**YOUR INSTRUCTIONS:** Only an exact repetition of every entry counts as the answer.
━━━━━ RECORD EXTRACTS
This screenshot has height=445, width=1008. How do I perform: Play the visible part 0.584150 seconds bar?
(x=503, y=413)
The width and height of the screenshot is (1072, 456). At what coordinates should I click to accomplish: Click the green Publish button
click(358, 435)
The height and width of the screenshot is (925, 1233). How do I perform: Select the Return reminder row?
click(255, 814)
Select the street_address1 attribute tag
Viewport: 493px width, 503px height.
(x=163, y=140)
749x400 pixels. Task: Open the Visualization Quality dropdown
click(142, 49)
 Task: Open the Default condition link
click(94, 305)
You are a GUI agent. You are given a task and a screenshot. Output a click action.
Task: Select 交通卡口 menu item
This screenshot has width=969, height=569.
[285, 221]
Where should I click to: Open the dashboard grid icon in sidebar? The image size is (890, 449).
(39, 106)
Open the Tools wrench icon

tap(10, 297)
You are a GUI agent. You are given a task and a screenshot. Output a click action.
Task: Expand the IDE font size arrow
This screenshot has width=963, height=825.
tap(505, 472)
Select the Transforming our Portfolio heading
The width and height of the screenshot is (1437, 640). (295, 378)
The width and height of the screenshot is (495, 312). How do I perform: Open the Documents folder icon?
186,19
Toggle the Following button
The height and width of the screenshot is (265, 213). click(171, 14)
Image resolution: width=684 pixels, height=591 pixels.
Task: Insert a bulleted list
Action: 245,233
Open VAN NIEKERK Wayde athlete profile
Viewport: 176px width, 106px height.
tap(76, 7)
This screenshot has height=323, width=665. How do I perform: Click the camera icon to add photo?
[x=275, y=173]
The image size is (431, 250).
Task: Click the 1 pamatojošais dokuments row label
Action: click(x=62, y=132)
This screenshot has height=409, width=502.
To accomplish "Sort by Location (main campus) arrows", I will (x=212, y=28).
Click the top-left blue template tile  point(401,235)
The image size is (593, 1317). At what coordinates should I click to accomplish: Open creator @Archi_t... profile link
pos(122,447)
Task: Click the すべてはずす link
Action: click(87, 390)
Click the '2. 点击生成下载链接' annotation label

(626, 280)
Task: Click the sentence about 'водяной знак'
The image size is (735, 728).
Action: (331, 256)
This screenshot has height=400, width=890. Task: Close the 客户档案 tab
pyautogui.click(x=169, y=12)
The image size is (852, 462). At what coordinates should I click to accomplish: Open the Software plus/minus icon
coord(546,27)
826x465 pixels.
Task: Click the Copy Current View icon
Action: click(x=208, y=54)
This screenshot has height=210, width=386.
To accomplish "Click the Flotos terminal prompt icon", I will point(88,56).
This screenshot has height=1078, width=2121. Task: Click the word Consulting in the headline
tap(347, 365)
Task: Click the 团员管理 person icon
━━━━━━━━━━
**ANSWER FOR THIS EXERCISE:**
This screenshot has height=445, width=1008. How do I perform: Play the visible part 0.584150 seconds bar?
(x=503, y=413)
The width and height of the screenshot is (1072, 456). At what coordinates should I click to accomplish: Click the green Publish button
click(358, 435)
The height and width of the screenshot is (925, 1233). How do I perform: Select the Return reminder row?
click(255, 814)
Select the street_address1 attribute tag
Viewport: 493px width, 503px height.
(x=163, y=140)
749x400 pixels. Task: Open the Visualization Quality dropdown
click(142, 49)
 Task: Open the Default condition link
click(94, 305)
You are a GUI agent. You are given a task and a screenshot. Output a click action.
Task: Select 交通卡口 menu item
This screenshot has width=969, height=569.
[285, 221]
Where should I click to: Open the dashboard grid icon in sidebar? The image size is (890, 449).
(39, 106)
Open the Tools wrench icon

tap(10, 297)
You are a GUI agent. You are given a task and a screenshot. Output a click action.
Task: Expand the IDE font size arrow
This screenshot has width=963, height=825.
tap(505, 472)
Select the Transforming our Portfolio heading
The width and height of the screenshot is (1437, 640). (295, 378)
The width and height of the screenshot is (495, 312). How do I perform: Open the Documents folder icon?
186,19
Toggle the Following button
The height and width of the screenshot is (265, 213). click(171, 14)
Image resolution: width=684 pixels, height=591 pixels.
Task: Insert a bulleted list
Action: 245,233
Open VAN NIEKERK Wayde athlete profile
Viewport: 176px width, 106px height.
tap(76, 7)
This screenshot has height=323, width=665. How do I perform: Click the camera icon to add photo?
[x=275, y=173]
The image size is (431, 250).
Task: Click the 1 pamatojošais dokuments row label
Action: click(x=62, y=132)
This screenshot has height=409, width=502.
To accomplish "Sort by Location (main campus) arrows", I will (x=212, y=28).
Click the top-left blue template tile  point(401,235)
The image size is (593, 1317). At what coordinates should I click to accomplish: Open creator @Archi_t... profile link
pos(122,447)
Task: Click the すべてはずす link
Action: click(87, 390)
Click the '2. 点击生成下载链接' annotation label

(626, 280)
Task: Click the sentence about 'водяной знак'
The image size is (735, 728).
Action: (331, 256)
This screenshot has height=400, width=890. Task: Close the 客户档案 tab
pyautogui.click(x=169, y=12)
The image size is (852, 462). At what coordinates should I click to accomplish: Open the Software plus/minus icon
coord(546,27)
826x465 pixels.
Task: Click the Copy Current View icon
Action: click(x=208, y=54)
This screenshot has height=210, width=386.
To accomplish "Click the Flotos terminal prompt icon", I will point(88,56).
This screenshot has height=1078, width=2121. Task: Click the word Consulting in the headline
tap(347, 365)
Task: Click the 团员管理 person icon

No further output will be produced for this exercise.